By analyzing existing cross correlation between AGE Old and MAIA Biotechnology, you can compare the effects of market volatilities on AGE Old and MAIA Biotechnology and check how they will diversify away market risk if combined in the same portfolio for a given time horizon. You can also utilize pair trading strategies of matching a long position in AGE Old with a short position of MAIA Biotechnology. Check out your portfolio center. Please also check ongoing floating volatility patterns of AGE Old and MAIA Biotechnology.

Diversification Opportunities for AGE Old and MAIA Biotechnology

0.0
  Correlation Coefficient

Pay attention - limited upside

The 3 months correlation between AGE and MAIA is 0.0. Overlapping area represents the amount of risk that can be diversified away by holding AGE Old and MAIA Biotechnology in the same portfolio, assuming nothing else is changed. The correlation between historical prices or returns on MAIA Biotechnology and AGE Old is a relative statistical measure of the degree to which these equity instruments tend to move together. The correlation coefficient measures the extent to which returns on AGE Old are associated (or correlated) with MAIA Biotechnology. Values of the correlation coefficient range from -1 to +1, where. The correlation of zero (0) is possible when the price movement of MAIA Biotechnology has no effect on the direction of AGE Old i.e., AGE Old and MAIA Biotechnology go up and down completely randomly.

Pair Corralation between AGE Old and MAIA Biotechnology

If you would invest (100.00) in AGE Old on December 17, 2024 and sell it today you would earn a total of  100.00  from holding AGE Old or generate -100.0% return on investment over 90 days.
Time Period3 Months [change]
DirectionFlat 
StrengthInsignificant
Accuracy0.0%
ValuesDaily Returns

AGE Old  vs.  MAIA Biotechnology

 Performance 
       Timeline  
AGE Old 

Risk-Adjusted Performance

Very Weak

 
Weak
 
Strong
Over the last 90 days AGE Old has generated negative risk-adjusted returns adding no value to investors with long positions. In spite of rather sound technical and fundamental indicators, AGE Old is not utilizing all of its potentials. The current stock price tumult, may contribute to shorter-term losses for the shareholders.
MAIA Biotechnology 

Risk-Adjusted Performance

Very Weak

 
Weak
 
Strong
Over the last 90 days MAIA Biotechnology has generated negative risk-adjusted returns adding no value to investors with long positions. Despite weak performance in the last few months, the Stock's forward indicators remain somewhat strong which may send shares a bit higher in April 2025. The current disturbance may also be a sign of long term up-swing for the company investors.

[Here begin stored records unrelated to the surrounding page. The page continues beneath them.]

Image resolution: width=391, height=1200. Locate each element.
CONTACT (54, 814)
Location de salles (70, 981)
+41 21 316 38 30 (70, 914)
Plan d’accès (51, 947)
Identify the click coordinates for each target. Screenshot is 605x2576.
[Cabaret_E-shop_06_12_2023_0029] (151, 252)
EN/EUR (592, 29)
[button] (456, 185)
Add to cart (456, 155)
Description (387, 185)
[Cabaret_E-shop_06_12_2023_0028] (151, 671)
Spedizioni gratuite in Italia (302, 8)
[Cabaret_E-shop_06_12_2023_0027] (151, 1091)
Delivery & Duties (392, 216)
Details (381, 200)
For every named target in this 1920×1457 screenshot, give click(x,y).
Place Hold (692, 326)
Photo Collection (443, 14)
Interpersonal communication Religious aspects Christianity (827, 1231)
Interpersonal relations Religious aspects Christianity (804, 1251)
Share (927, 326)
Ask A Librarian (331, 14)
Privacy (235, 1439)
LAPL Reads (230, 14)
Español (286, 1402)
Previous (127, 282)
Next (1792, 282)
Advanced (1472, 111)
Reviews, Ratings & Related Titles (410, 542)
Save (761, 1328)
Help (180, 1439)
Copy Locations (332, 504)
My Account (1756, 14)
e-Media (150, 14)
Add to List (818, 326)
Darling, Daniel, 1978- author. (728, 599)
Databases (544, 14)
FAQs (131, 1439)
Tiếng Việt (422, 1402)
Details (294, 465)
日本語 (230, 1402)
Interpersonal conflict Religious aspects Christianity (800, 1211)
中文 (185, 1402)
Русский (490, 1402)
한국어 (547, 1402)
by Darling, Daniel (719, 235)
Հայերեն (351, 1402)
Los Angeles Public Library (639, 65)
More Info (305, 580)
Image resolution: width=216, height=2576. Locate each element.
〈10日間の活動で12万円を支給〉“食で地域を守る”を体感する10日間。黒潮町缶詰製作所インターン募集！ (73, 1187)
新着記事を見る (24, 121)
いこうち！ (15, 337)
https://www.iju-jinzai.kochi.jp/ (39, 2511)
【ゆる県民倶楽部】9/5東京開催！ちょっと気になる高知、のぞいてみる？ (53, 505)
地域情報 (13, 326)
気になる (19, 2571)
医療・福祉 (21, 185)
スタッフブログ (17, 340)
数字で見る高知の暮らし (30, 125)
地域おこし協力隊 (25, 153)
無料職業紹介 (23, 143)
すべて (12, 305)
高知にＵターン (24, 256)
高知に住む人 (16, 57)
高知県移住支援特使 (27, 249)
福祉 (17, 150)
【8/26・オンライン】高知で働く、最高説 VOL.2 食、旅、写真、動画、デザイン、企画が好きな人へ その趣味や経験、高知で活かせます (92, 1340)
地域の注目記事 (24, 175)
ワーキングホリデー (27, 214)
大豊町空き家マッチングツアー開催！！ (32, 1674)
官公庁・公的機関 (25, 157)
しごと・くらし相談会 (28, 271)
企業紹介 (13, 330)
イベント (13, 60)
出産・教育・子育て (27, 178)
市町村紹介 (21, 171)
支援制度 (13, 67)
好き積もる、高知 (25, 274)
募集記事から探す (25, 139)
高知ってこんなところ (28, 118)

AGE Old and MAIA Biotechnology Volatility Contrast

   Predicted Return Density   
       Returns  

Pair Trading with AGE Old and MAIA Biotechnology

The main advantage of trading using opposite AGE Old and MAIA Biotechnology positions is that it hedges away some unsystematic risk. Because of two separate transactions, even if AGE Old position performs unexpectedly, MAIA Biotechnology can make up some of the losses. Pair trading also minimizes risk from directional movements in the market. For example, if an entire industry or sector drops because of unexpected headlines, the short position in MAIA Biotechnology will offset losses from the drop in MAIA Biotechnology's long position.
The idea behind AGE Old and MAIA Biotechnology pairs trading is to make the combined position market-neutral, meaning the overall market's direction will not affect its win or loss (or potential downside or upside). This can be achieved by designing a pairs trade with two highly correlated stocks or equities that operate in a similar space or sector, making it possible to obtain profits through simple and relatively low-risk investment.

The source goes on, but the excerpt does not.